Chris, you've inspired me to think more fully through the next revision of my OMT8 rig, which I've been planning on reworking for a while. See the attached PDF if interested.
The primary change will be the central support hub. The arms and overall geometry remain the same as before and I plan to stick with the black telescopic TV antennas for at least the outer portion of the L/R arms out to the omnis, but might switch to carbon fiber kite tubes for inner portion of those, or not. Also may use carbon tubes for the rear facing pair arms, since I don't actually telescope those in use. My most recent previous revision switched out the center forward-reaching telescopic TV antenna arm for a standard folding mic-clip, since like the rear-facing pair I no longer actually telescope it in use, and I plan to retain that standard folding clip so I can easily switch between the stereo shotgun I'm currently using in that position, the DPA/Naiant Mid/Side pair it replaced, or any other M/S pair I want to try.

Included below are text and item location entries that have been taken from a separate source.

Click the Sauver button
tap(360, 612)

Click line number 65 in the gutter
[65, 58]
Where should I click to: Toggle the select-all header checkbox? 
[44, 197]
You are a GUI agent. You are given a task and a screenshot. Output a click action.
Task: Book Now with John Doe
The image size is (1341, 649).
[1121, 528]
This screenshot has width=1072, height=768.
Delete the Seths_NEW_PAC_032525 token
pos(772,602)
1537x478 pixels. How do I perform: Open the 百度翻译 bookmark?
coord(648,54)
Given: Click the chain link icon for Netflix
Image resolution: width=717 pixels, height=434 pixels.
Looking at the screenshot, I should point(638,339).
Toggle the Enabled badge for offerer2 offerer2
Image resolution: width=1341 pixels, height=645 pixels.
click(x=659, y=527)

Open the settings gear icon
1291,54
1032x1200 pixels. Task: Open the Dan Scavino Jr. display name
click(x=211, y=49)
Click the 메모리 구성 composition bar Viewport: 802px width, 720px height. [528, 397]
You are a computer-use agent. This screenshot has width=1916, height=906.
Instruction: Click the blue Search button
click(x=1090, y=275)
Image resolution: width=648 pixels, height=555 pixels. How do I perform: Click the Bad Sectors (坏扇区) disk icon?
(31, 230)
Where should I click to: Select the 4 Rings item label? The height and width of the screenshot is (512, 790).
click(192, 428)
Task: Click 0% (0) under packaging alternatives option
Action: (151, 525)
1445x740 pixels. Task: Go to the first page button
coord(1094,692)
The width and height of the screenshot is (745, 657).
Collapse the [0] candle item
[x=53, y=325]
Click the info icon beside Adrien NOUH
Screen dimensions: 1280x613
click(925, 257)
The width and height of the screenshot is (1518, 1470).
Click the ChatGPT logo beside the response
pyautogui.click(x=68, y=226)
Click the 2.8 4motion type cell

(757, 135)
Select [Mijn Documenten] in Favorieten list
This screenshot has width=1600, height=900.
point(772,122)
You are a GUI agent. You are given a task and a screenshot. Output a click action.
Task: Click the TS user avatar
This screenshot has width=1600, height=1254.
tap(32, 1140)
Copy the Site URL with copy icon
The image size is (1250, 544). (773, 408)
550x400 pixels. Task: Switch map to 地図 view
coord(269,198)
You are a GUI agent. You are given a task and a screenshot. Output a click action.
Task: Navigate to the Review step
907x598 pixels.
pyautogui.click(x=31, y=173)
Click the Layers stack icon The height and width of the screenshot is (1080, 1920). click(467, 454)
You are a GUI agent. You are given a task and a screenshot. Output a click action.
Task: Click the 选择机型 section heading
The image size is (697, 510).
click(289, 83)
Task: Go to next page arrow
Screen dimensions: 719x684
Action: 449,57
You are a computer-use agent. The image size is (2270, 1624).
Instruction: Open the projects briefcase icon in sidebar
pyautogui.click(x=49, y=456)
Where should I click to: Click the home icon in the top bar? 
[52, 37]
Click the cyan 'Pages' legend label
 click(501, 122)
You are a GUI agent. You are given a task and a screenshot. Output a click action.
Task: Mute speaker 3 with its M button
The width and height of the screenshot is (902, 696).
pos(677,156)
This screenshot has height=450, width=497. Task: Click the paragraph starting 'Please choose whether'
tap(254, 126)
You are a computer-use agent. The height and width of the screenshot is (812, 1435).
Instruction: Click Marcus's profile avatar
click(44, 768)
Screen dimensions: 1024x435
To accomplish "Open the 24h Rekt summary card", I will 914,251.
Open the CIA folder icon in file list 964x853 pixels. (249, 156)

The new single-piece central support structure will replace a stack of several aluminum arm supports I've used and reworked for over 15 years, supporting all five arm attachment points with the correct a pentagonal geometry, eliminating the need for little angle tweaks between arm pairs to get everything lined up right when deploying it on the stand, foot, or clamp or whatever. That should both simplify and streamline the arrangement, cleaning it up nicely.
The key component here is the pentagonal top plate (in orange in the PDF) to which all the arms attach. I'll probably build just that part first with a spigot stud on the bottom which mates to my various support options, the same as my current rig works.
But I've gone ahead and drawn it up with vibration isolation incorporated into it to reduce solid-borne noise transmission though the stand and cable. As mentioned, incorporation of suspension is really just something of a nice to have addition for me, but.. it will be nice to have, and this is an opportune time to consider it in the redesign. To do that the spigot stud gets moved from the top plate to a lower plate, which supports the top plate though 5 Sorbathane damping 'pucks' of sufficiently low durometer to be effective, positioned around the periphery of the top plate between arm attachment points so as to form a sufficiently wide support basis that hopefully keeps the top plate part and arms stable and not too wiggly. Bottom plate would be a spider or asterisk shape to allow the arms to fold down bewteen its notches for stowage / transport.
Also considering incorporating a multi-pin connector into the bottom plate, to which the cable bundle could be disconnected. Alternately, that will be a good place to incorporate Cat 5 /6 baluns which would eliminate the current cable bundle and further streamline things, but I'd still need two Cat 5 /6 cables to support all 8 channels.
I plan to fabricate this from aluminum plate, but also thinking it could be nicely 3d printed, using sufficiently tough materials such as whatever Scott at SRS uses.
PDF of the current concept is attached. The key illustrations are all on page 1. Page 2 is just an aesthetics comparison of a few different top plate shapes. I'm leaning toward the slightly starfish shaped version over the inflated pentagon.